(Collected data)
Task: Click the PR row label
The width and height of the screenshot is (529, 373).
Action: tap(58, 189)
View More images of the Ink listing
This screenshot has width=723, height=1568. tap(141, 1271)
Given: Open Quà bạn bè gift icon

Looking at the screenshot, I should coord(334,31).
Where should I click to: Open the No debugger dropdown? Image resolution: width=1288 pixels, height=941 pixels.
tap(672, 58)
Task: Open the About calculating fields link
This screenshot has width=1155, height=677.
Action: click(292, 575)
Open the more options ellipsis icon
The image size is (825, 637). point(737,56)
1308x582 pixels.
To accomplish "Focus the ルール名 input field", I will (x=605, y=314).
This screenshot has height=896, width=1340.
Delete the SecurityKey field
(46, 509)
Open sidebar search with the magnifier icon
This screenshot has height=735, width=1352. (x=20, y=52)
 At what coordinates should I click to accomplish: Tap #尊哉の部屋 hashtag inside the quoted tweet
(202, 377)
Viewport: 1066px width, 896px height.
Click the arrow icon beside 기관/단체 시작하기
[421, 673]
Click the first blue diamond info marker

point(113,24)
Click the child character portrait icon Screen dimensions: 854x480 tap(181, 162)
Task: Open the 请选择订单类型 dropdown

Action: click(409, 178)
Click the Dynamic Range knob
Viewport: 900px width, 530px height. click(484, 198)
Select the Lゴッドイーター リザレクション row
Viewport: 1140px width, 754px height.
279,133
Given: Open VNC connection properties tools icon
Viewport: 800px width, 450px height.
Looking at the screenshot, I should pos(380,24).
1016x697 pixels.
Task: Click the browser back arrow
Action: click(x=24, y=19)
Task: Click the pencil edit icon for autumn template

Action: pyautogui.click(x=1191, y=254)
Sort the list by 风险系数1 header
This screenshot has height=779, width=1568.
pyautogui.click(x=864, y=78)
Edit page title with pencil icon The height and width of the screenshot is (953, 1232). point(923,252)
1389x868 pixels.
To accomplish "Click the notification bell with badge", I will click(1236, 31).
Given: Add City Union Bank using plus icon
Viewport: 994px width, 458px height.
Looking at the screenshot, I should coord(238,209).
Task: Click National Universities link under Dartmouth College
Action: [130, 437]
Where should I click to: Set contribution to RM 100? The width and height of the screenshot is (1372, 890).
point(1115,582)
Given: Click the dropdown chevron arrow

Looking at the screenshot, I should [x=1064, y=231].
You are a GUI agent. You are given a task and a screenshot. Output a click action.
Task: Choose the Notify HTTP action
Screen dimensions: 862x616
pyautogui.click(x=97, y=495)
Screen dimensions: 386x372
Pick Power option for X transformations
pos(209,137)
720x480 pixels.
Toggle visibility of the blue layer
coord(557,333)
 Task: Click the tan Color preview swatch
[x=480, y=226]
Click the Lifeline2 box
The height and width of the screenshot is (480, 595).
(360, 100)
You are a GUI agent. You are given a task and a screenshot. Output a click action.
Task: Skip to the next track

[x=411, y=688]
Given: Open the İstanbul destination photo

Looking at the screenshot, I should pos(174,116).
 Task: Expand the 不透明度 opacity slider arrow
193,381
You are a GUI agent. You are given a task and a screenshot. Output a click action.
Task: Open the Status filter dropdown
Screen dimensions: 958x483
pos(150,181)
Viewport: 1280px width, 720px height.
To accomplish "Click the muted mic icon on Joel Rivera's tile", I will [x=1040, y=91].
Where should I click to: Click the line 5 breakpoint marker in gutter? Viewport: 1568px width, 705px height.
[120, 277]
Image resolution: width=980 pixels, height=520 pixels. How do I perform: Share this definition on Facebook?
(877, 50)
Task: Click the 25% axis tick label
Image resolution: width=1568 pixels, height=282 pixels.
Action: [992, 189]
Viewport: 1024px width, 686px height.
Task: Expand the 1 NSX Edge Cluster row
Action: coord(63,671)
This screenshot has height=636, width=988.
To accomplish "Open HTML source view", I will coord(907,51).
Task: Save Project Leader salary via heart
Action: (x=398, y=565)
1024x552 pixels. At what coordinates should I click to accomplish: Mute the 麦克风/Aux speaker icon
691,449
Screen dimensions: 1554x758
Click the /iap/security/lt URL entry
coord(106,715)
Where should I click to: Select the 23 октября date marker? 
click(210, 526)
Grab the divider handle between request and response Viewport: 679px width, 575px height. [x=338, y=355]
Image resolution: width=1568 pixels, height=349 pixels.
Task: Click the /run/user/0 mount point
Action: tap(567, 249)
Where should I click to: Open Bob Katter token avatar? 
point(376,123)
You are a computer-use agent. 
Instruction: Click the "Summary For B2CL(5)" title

# [TASK BRIEF]
Could you retype exactly the lines from the one containing "Where should I click to: Select" through the final line of the data above, and no others?

# [ANSWER AREA]
Where should I click to: Select the 23 октября date marker? 
click(210, 526)
Grab the divider handle between request and response Viewport: 679px width, 575px height. [x=338, y=355]
Image resolution: width=1568 pixels, height=349 pixels.
Task: Click the /run/user/0 mount point
Action: tap(567, 249)
Where should I click to: Open Bob Katter token avatar? 
point(376,123)
You are a computer-use agent. 
Instruction: Click the "Summary For B2CL(5)" title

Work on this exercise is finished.